チェーンが外れる!

バイクを走行中、スロットルを開けたわけでもないのに突然にエンジンが吹け上がった。
ギヤ抜けしたのか?
クラッチを切ってチェンジレバーを動かしても何にも反応が返ってこない。これはドライブチェーンが外れたり切れたりしたときの典型的な現象である。

しかし、この程度で済んだのであれば実はラッキーなことであって、外れたチェーンがサスペンションやスイングアームに絡むことで後輪がロックし、転倒するという状況に陥っても何にもおかしい話ではないぐらい、危険な状態であったのだ。

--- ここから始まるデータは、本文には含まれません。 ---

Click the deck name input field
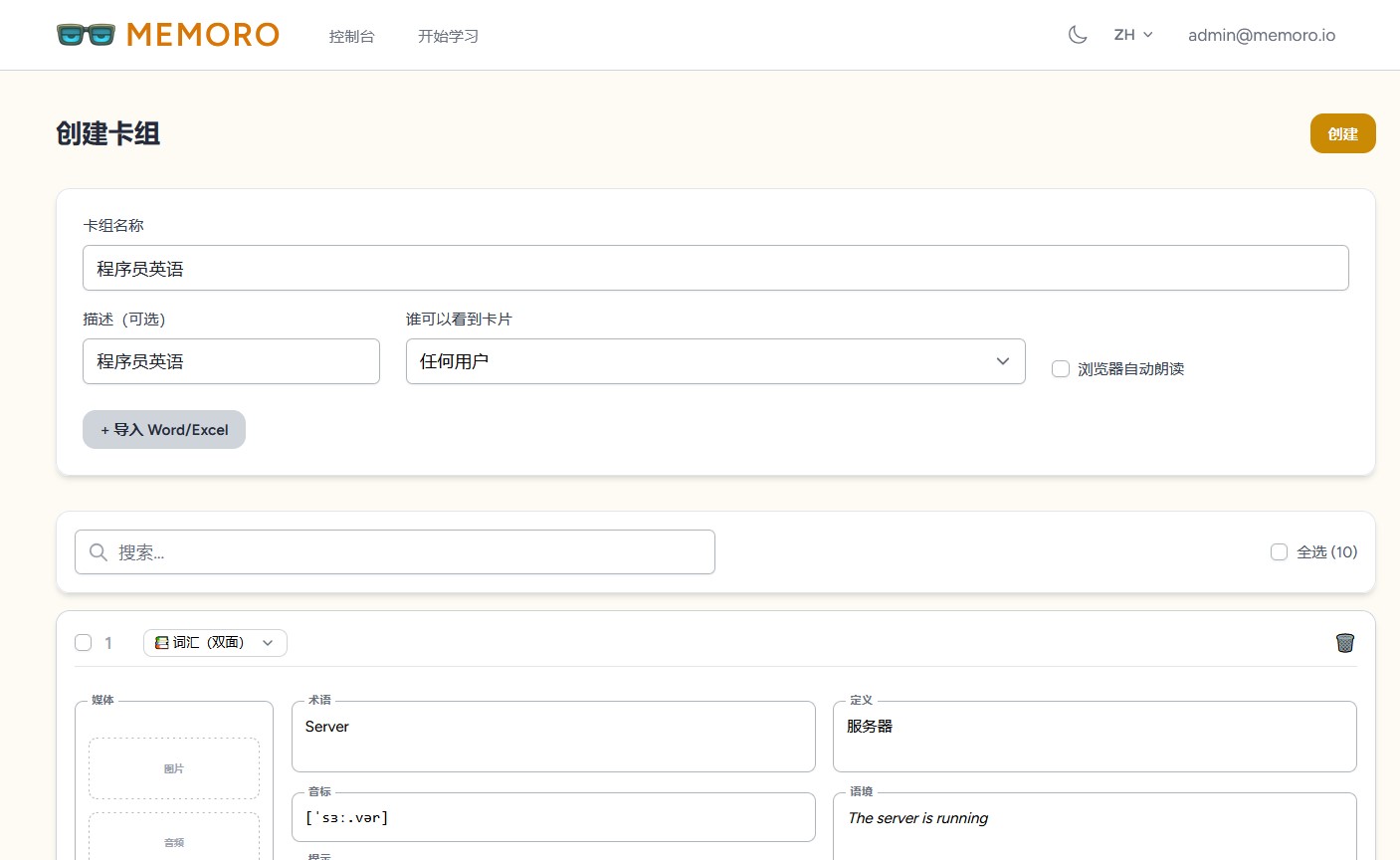Screen dimensions: 1400x860 click(x=714, y=269)
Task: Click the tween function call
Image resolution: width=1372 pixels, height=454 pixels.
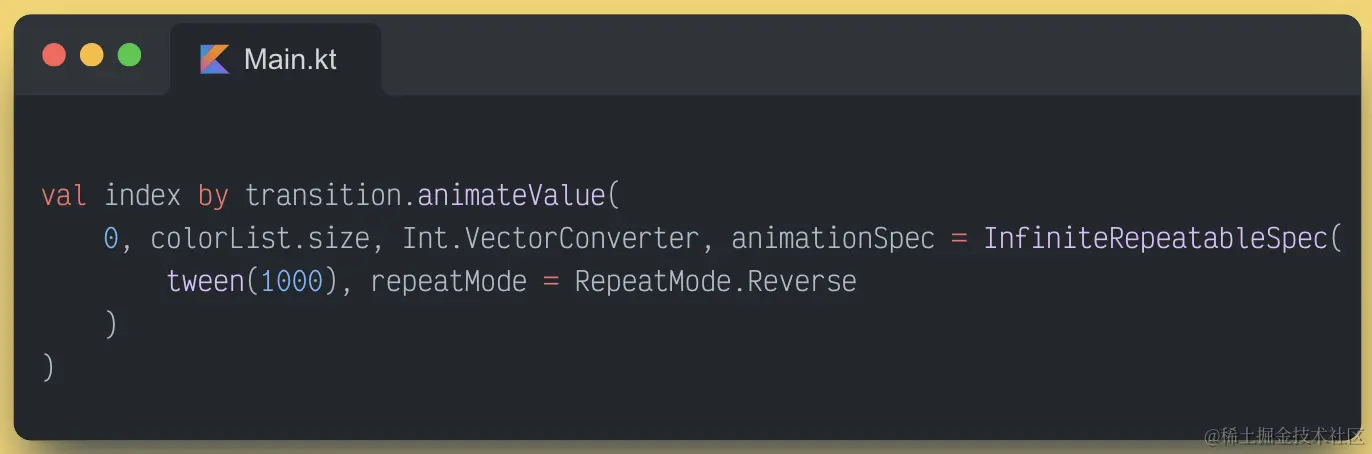Action: pos(205,282)
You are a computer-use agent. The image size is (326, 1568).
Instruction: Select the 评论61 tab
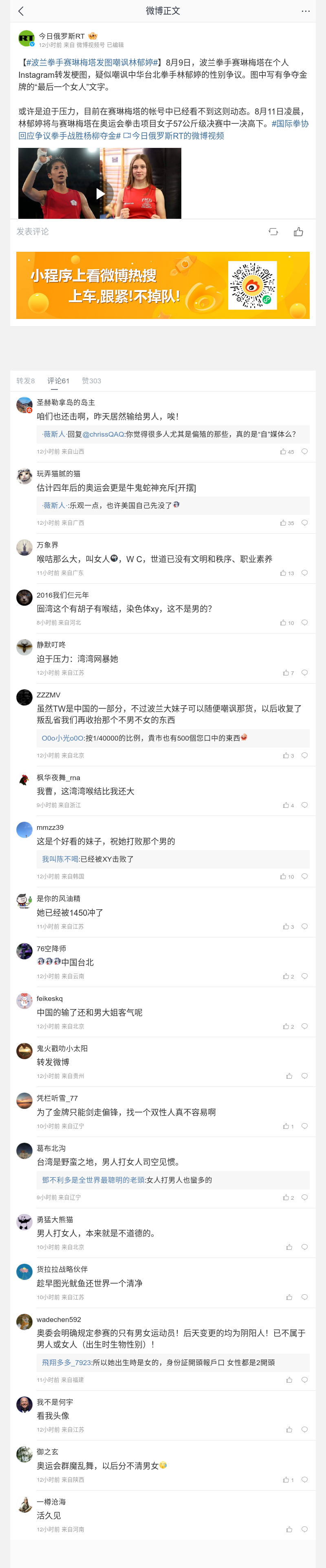click(59, 381)
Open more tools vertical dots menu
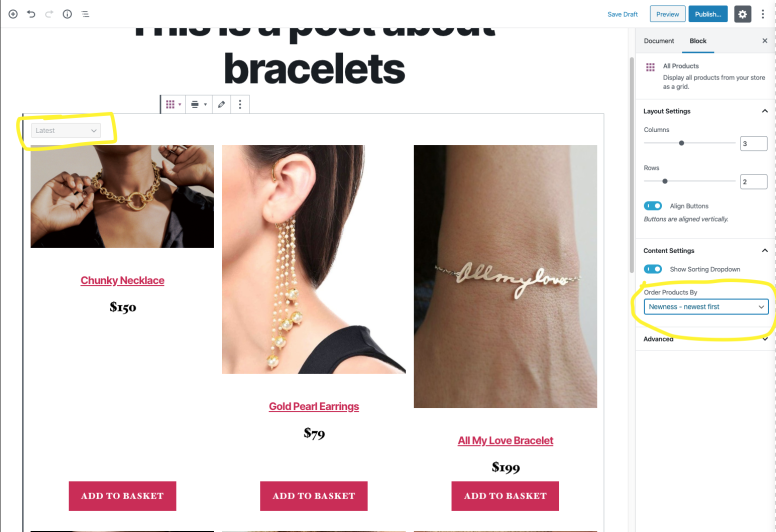Viewport: 776px width, 532px height. click(763, 14)
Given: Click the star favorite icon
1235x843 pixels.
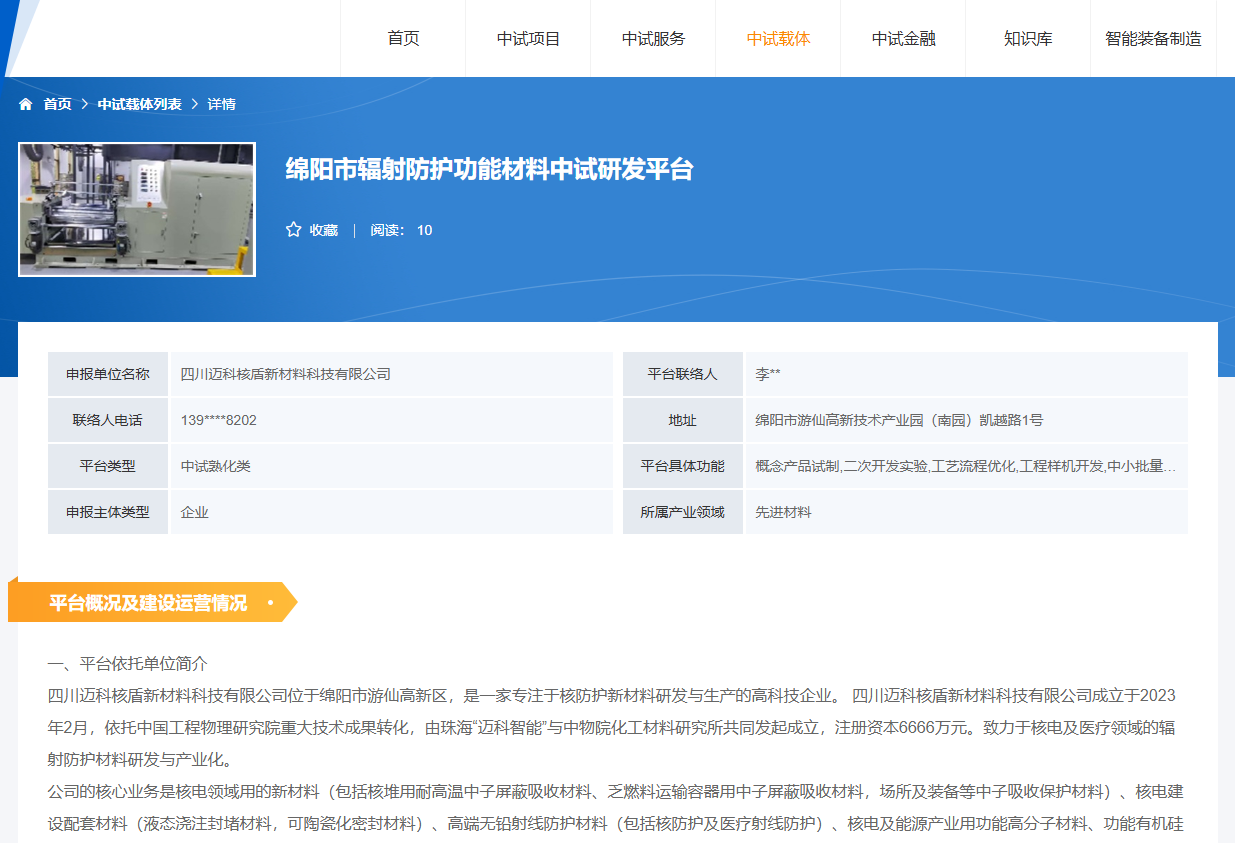Looking at the screenshot, I should [x=293, y=230].
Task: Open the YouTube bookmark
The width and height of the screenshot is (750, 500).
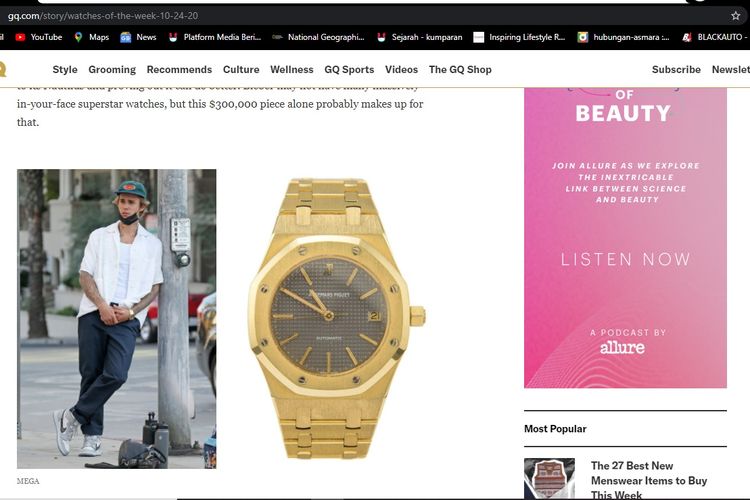Action: point(39,37)
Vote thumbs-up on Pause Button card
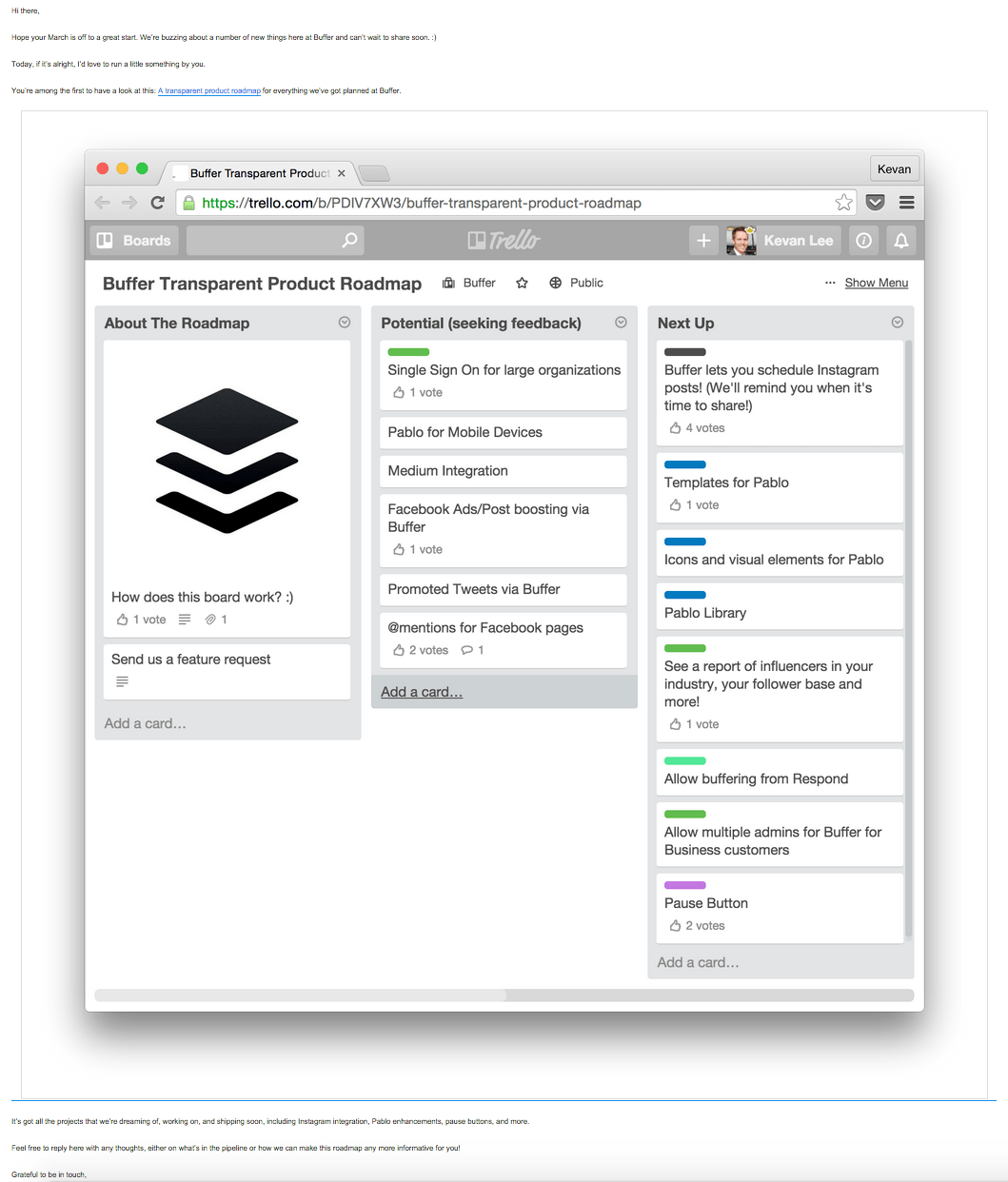The width and height of the screenshot is (1008, 1182). [x=676, y=926]
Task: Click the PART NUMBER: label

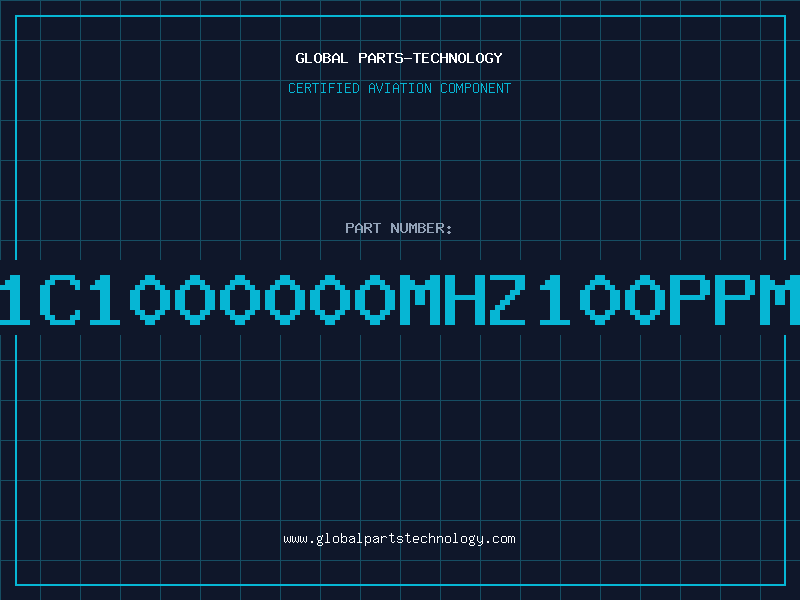Action: tap(399, 228)
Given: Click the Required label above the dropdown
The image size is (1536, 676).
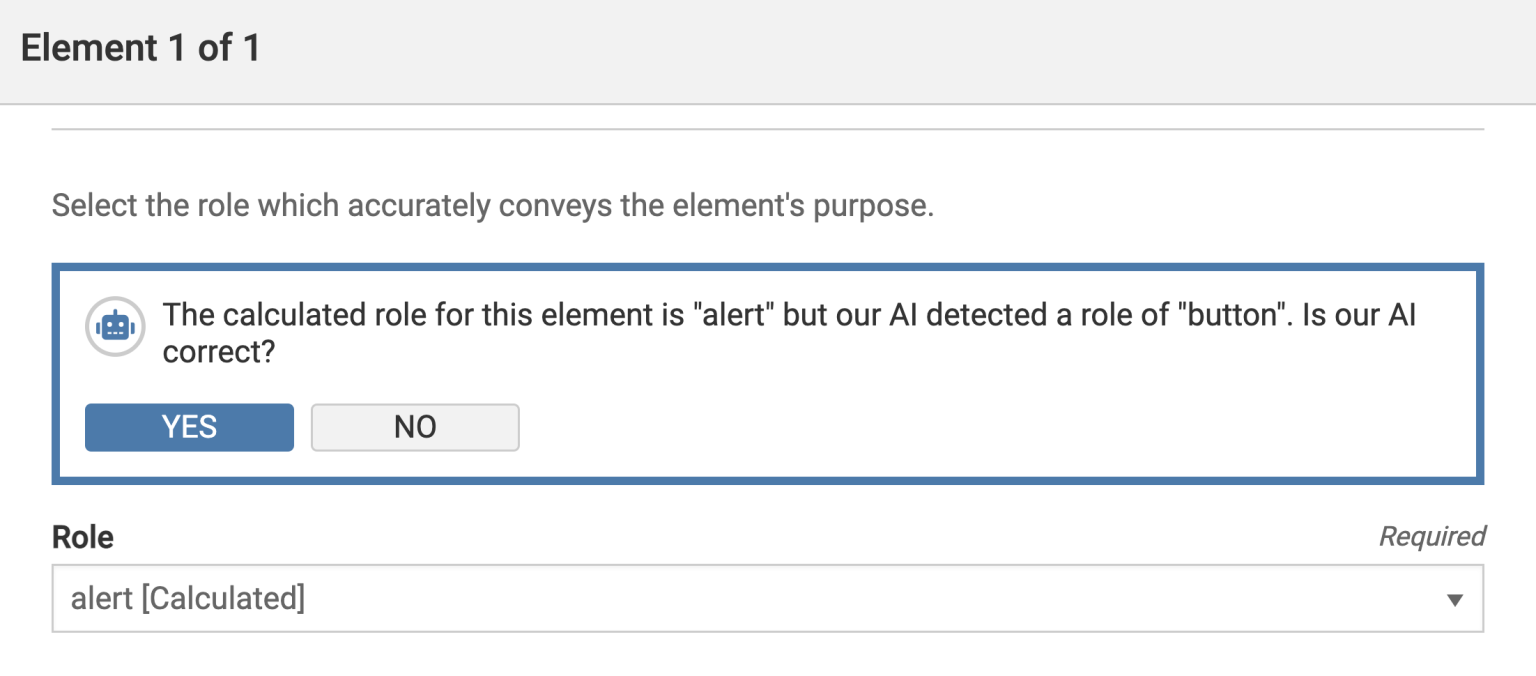Looking at the screenshot, I should coord(1432,537).
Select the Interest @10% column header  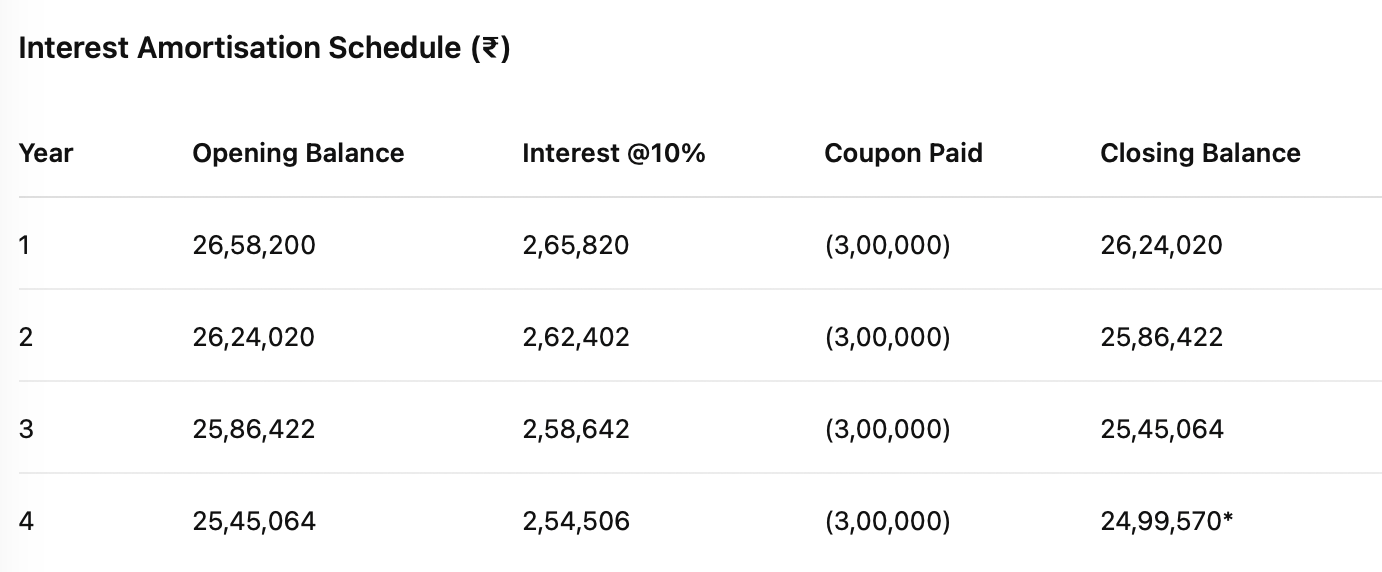click(x=613, y=153)
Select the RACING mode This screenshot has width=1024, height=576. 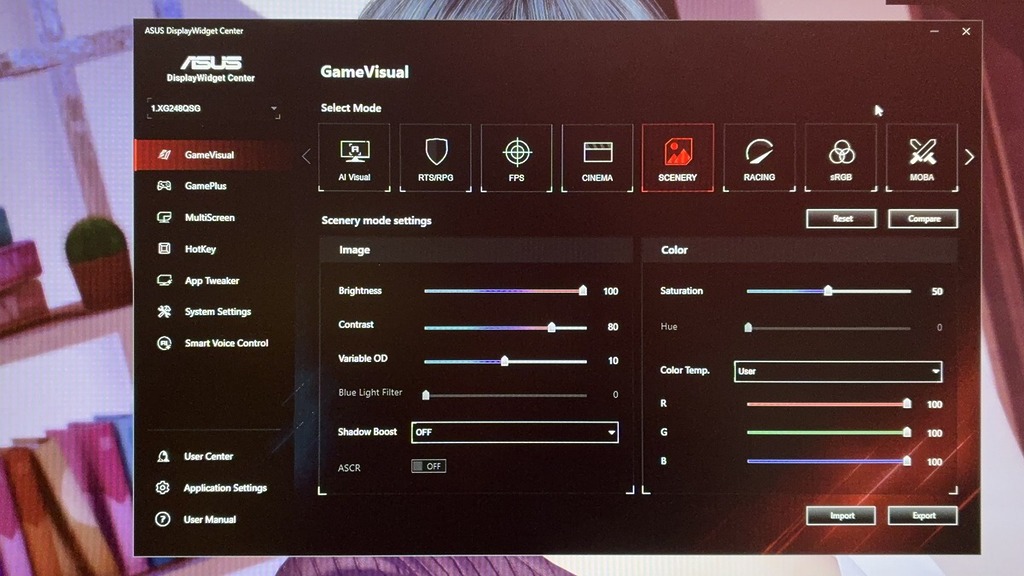point(759,157)

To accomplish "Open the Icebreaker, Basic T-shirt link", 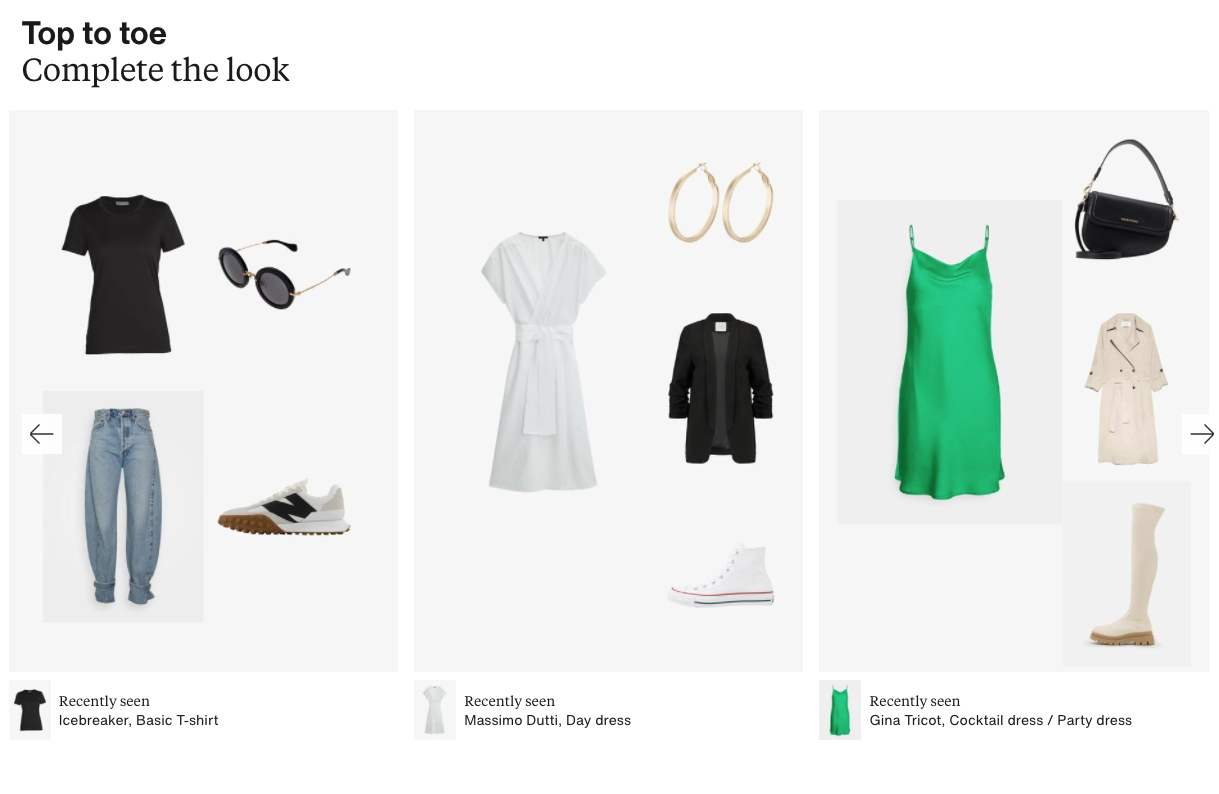I will pyautogui.click(x=138, y=720).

最近のチェーンは耐久性が著しく向上しているとはいえ、バイクの乗り方にもよるが3000〜5000qも走ればチェーンは必ず伸びてしまう。これを放っておくと、ギヤチェンジの度にバイクがギクシャクしたり、ガシャガシャとチェーンノイズが聞こえてきたりする。しかしそれでもなお放っておくと、加速中にガガーッと一瞬、エンジンが空転することすらあるのだ。これはチェーンがスプロケットに噛み込まないで歯の上を飛んでしまうためである。
このような兆候なしで、急にチェーンが外れてしまうことはまずありえない。


チェーンが外れて走行できなくなった場合は、まず後輪のアクスルナットを緩めて、同様にチェーン引きも緩めてチェーンがかけられる位置まで後輪を前に押し出す。チェーンをかけるのに、余裕を与えるためである。チェーンをはめたら、次はチェーンの張り具合を調整する。チェーン引きを引いてスイングアームの中ほどで、たるみが指定の範囲になるように調節して、最後にアクスルナットをしっかり締める。


この状態で走れるようにはなったが、早い機会にバイクショップで確認をしてもらうこと。損傷の度合いによっては、チェーンやスプロケットを新品に交換しないと、また外れたり切れたりするかもしれないからである。